So, you lost a high-performing individual and gained an untrained manager!
How often do you see a high-performing individual promoted to a managing position based on a skill set or mastery of a craft that took them months or even years to conquer? Managing people is arguably one of the most complex things a person can do in their career.
This concept, originally outlined by Charl Associates in their publication from 2015, describes flaws and recurring mistakes of managers across all industries. Being good at a specific skill set does not always equate to being good at managing people, especially in technical industries. Technical industries require years of dedication to focused topics and degrees and their managers are often as weak in managing people as they are strong in technical skills. One bad manager can cost your company 5 high potential employees. Make this promotion process slow and methodical. Do it right the first time!

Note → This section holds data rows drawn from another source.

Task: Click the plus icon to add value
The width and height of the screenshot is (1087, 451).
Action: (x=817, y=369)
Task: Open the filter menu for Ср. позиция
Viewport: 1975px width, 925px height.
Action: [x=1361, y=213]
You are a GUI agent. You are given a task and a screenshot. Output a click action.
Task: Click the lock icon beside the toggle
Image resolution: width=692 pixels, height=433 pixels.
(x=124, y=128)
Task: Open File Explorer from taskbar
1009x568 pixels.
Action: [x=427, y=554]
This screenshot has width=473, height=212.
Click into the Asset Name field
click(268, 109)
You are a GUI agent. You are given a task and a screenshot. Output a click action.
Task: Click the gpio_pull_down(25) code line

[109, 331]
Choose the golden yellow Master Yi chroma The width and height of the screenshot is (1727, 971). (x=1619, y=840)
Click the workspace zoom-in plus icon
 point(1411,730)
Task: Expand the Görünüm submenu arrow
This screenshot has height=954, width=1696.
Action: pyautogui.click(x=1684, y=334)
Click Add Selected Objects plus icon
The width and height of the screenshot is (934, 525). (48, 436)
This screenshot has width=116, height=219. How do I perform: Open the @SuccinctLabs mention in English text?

Let’s go into more detail:
1. Arrogance
An overly expanded ego means that the manager is less likely to welcome feedback. Improvement and sustainment based on lessons learned are critical components to a project or operational life cycle. Arrogance can mask the reasons for success and failure. If there is difficulty in finding a baseline of reasons or rationale for failure or success, it makes it extremely difficult for a team or department to know what should be improved or sustained going forward.
2. Early Promotion
High performance in one role does not guarantee high performance in the next role. This is a generally agreed-upon statement in most social circles, especially when different skill sets are required. Develop the key performance metrics for a manager and ensure you have a way to measure those metrics prior to hiring. Especially metrics that outline ‘soft skills such as, interpersonal communication, self-confidence, or collaboration and team building.
3. Recurrent Failure
Consistent inability to meet goals results in failure, regardless of position. Coaches, like managers, live and die by the results of the program they lead. A coach who consistently produces a losing record must look, internally first, to change their techniques by tweaking messaging, practice techniques, and game-time strategy.
4. Self-Oriented
An over-emphasis on yourself and personal goals is the fastest way to divide your team. In a boat with 4 people paddling, no single oarsman is more valuable than the sum of the team’s effort. A manager must realize that clear organizational focus and teamwork are more powerful and efficient than an unbalanced, increased effort by the manager. The only way the team in the boat succeeds is by training and structuring processes to make the boat move as fast and as straight as possible.
5. Narrow Ability
The development of skills in any position is a requirement for success. Additionally, a lack of self-development will lead a manager to continue to make the same mistakes and not improve. The team’s performance will become stagnant and perhaps decline with a lack of development in necessary management skills.
In summary, the team accomplishes what the individual cannot. Managers are critical to any large or growing organization. They are the conduit to other critical components such as retention, culture, and economic growth. The better your management team is, the better and more loyal your employee base will be within your organization. Organizations and individuals invest heavily in degrees and certificates for employees, so why do we fail to invest in developing our managers with appropriate training and feedback?